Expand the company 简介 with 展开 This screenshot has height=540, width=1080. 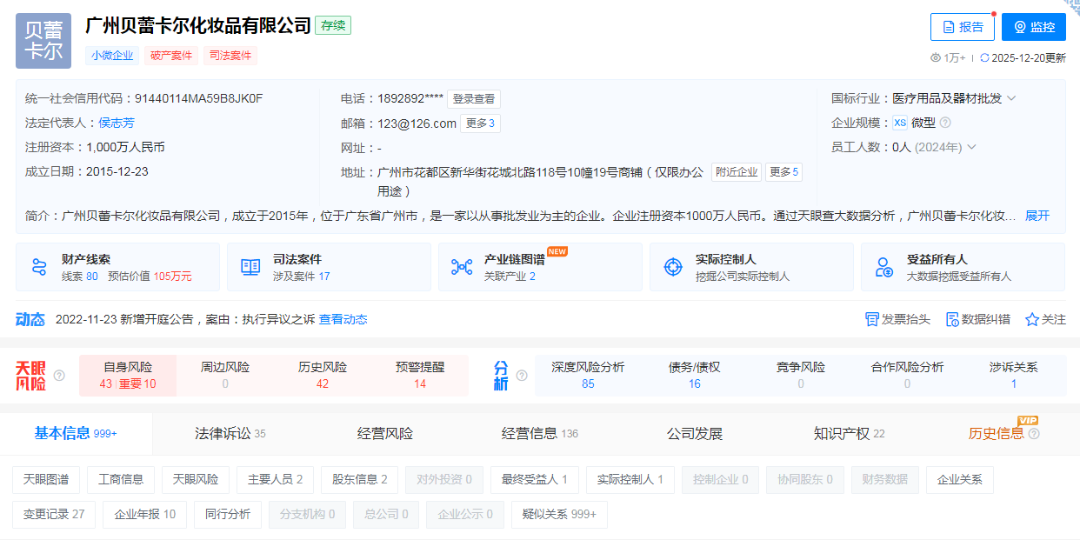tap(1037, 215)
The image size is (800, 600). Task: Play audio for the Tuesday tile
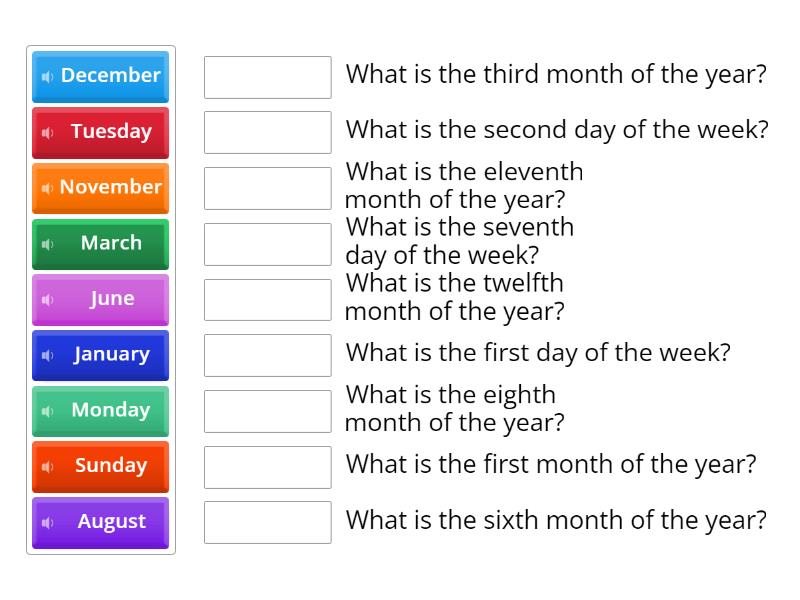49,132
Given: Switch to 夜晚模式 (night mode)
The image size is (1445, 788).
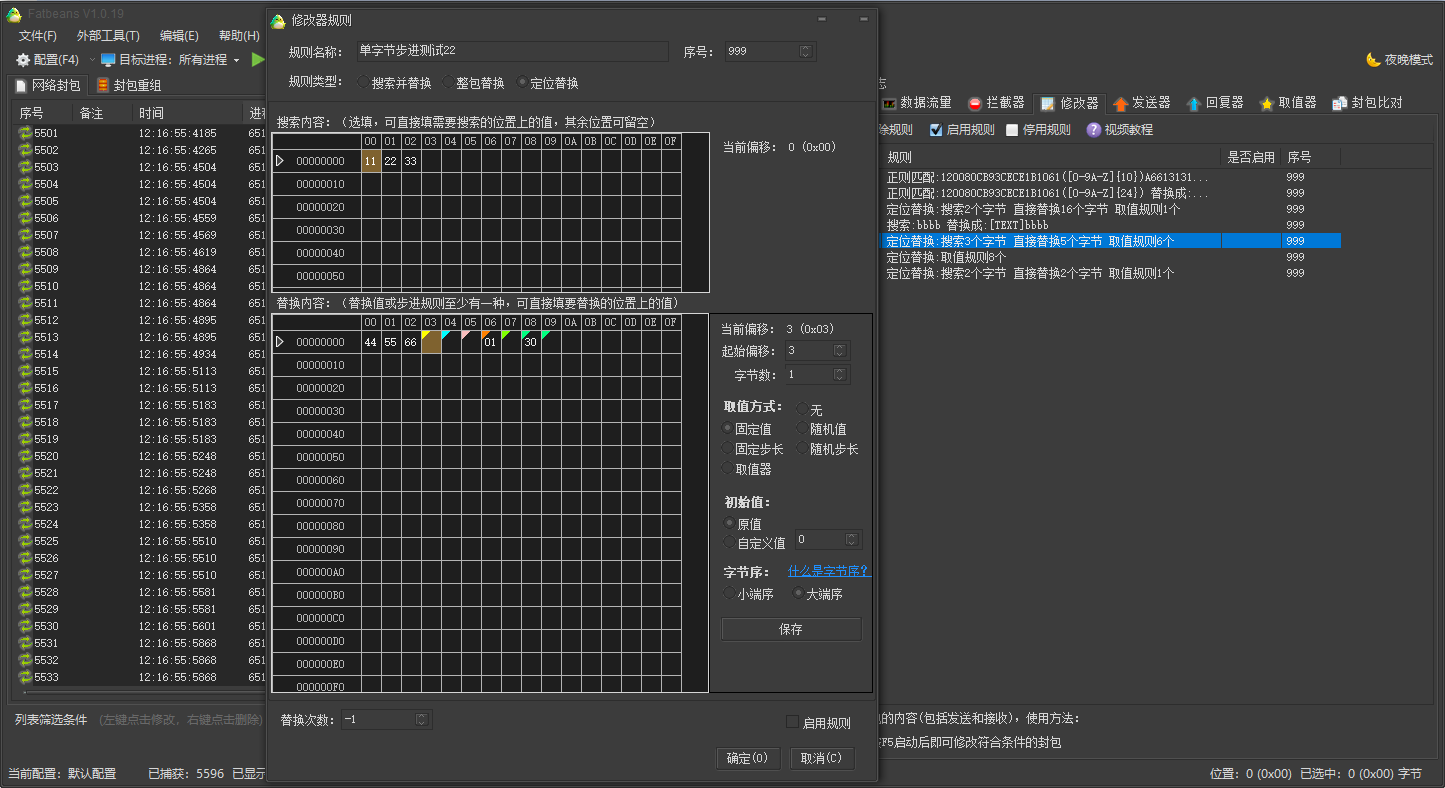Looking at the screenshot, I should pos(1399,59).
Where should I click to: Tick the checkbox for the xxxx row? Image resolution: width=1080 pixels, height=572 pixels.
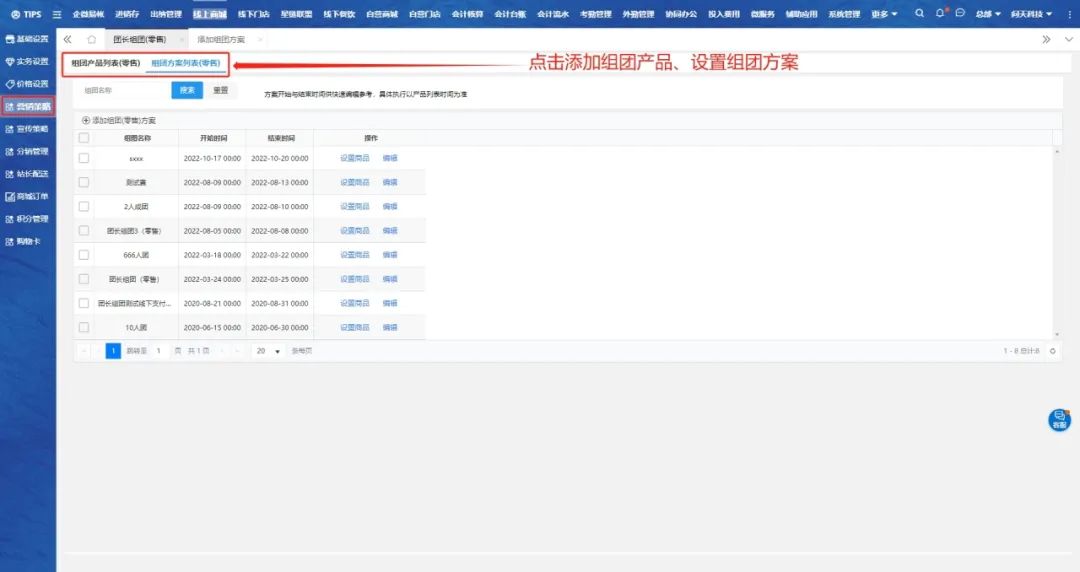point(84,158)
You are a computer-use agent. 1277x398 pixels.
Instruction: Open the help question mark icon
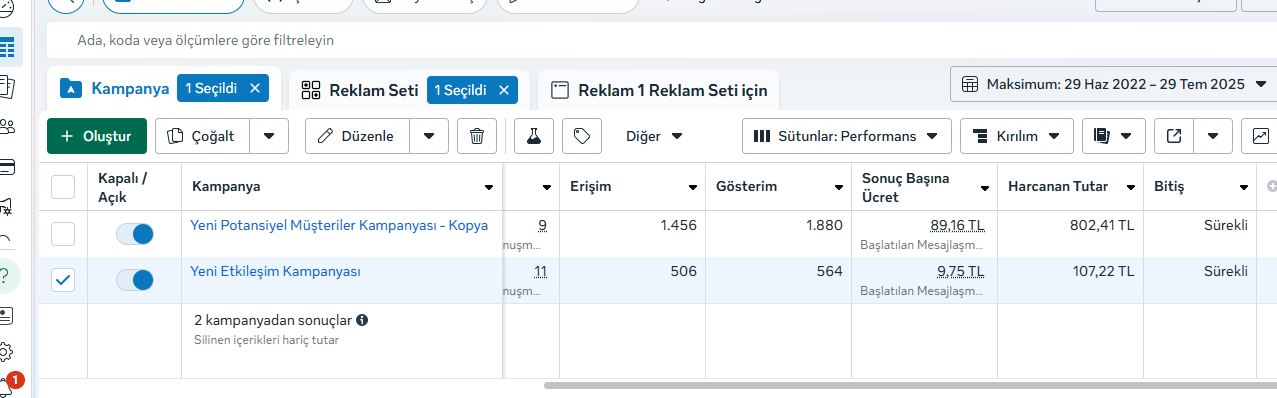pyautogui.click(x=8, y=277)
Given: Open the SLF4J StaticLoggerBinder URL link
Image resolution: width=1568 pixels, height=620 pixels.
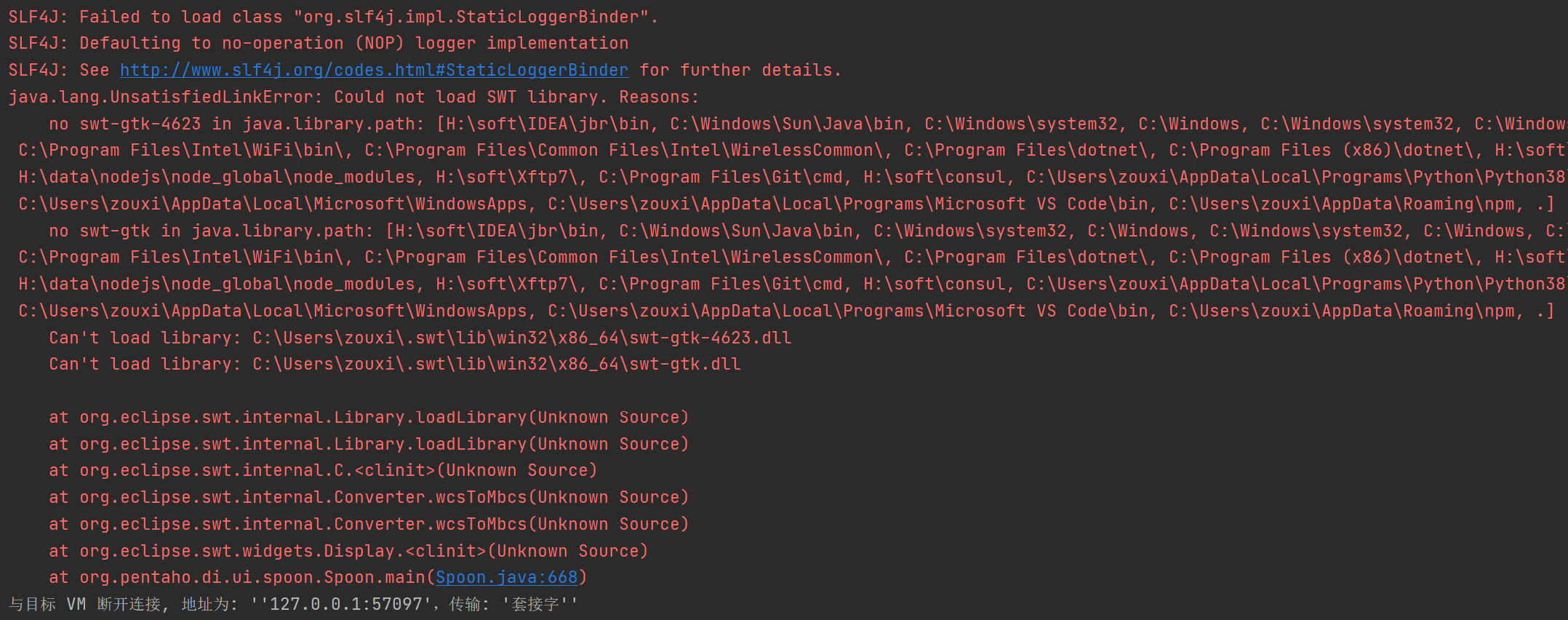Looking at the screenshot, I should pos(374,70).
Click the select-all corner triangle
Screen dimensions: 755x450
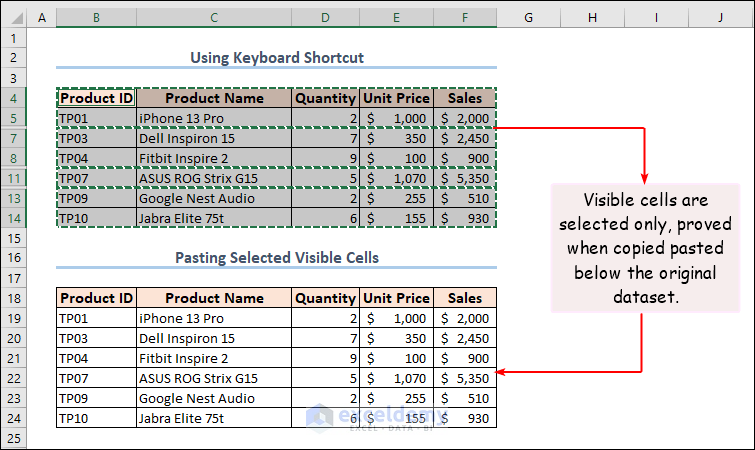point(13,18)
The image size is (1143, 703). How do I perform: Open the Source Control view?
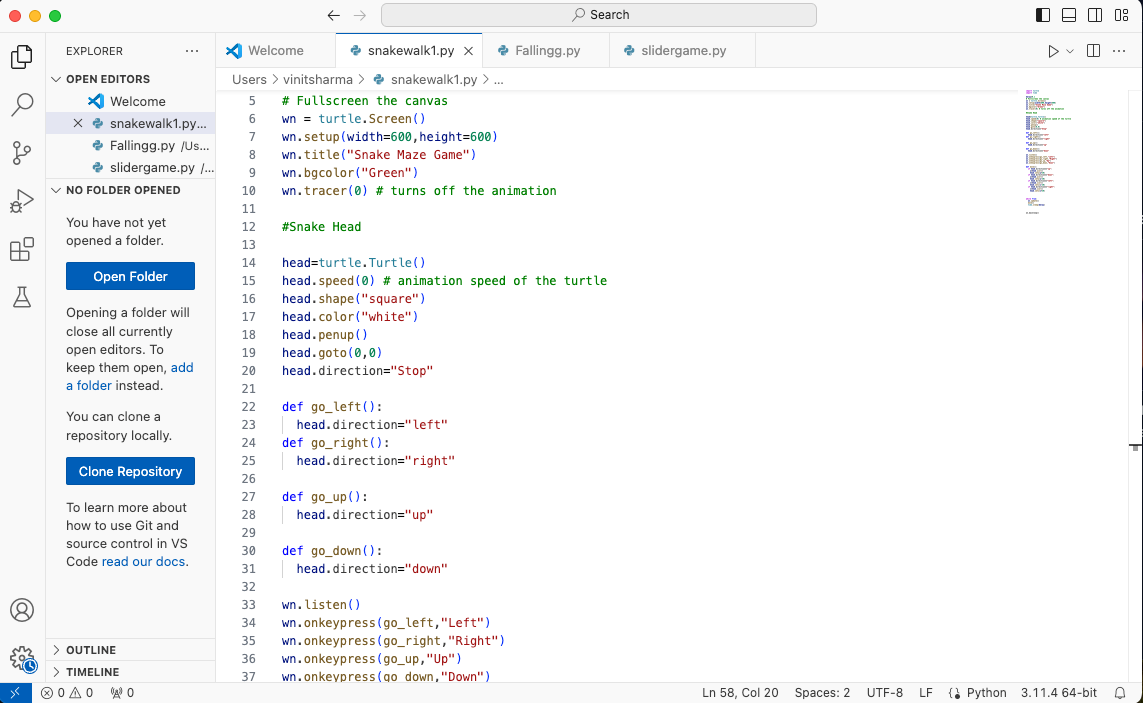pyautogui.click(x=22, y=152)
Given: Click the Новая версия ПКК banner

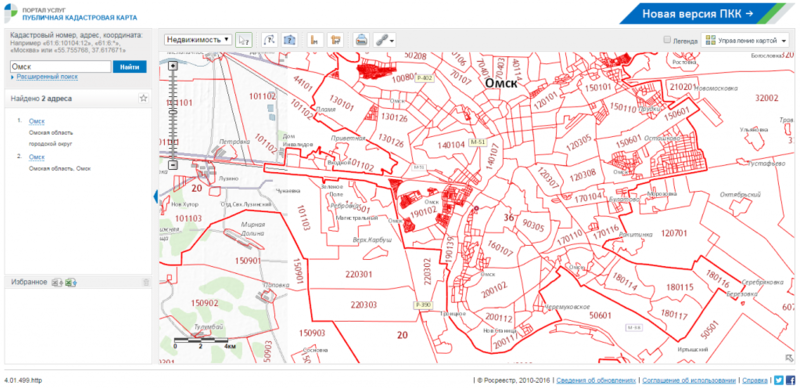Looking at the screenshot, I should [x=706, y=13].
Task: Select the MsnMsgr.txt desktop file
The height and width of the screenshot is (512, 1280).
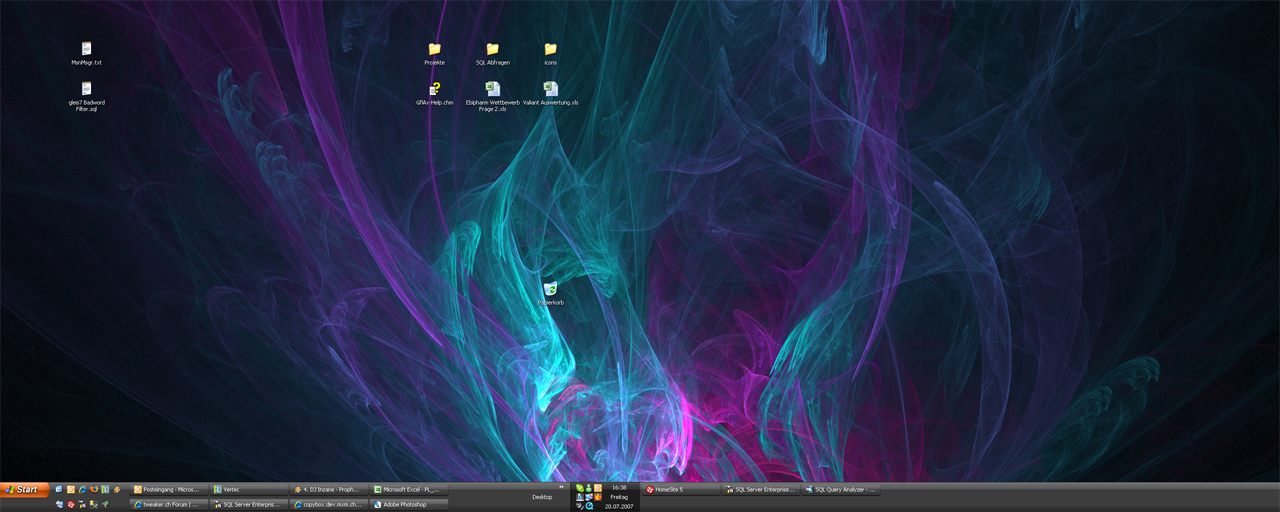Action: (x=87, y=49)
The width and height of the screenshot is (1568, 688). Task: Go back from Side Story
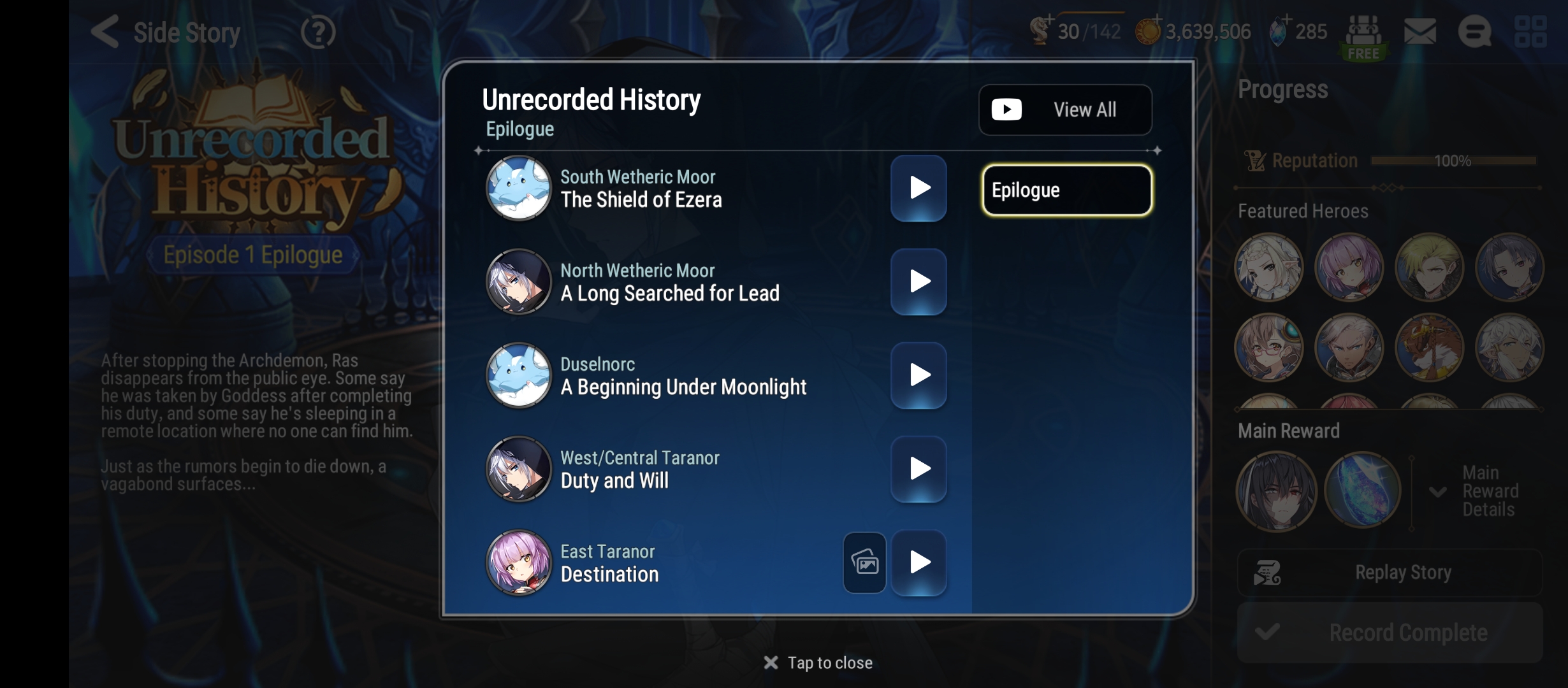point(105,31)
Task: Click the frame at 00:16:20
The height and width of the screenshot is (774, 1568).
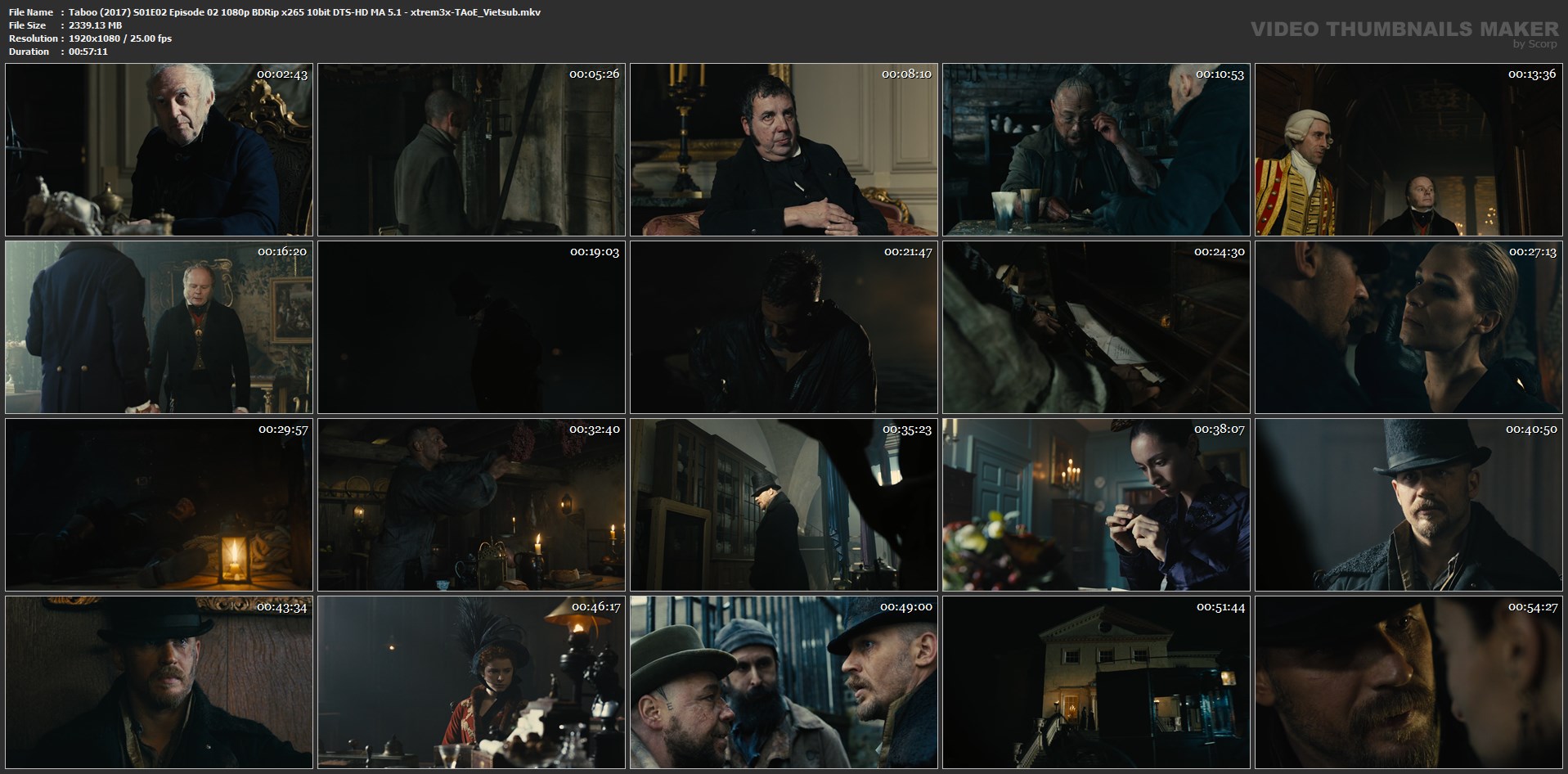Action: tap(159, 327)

+++

### [ACTION ITEM]
Your task is to write out, exactly and without pictures, only the lines from the one holding "Task: Select the MsnMsgr.txt desktop file" to the last line of the data.

### [YOUR RESPONSE]
Task: Select the MsnMsgr.txt desktop file
The height and width of the screenshot is (512, 1280).
Action: (x=87, y=49)
The width and height of the screenshot is (1568, 688). Task: Go back from Side Story
point(105,31)
Task: Click the frame at 00:16:20
The height and width of the screenshot is (774, 1568).
Action: tap(159, 327)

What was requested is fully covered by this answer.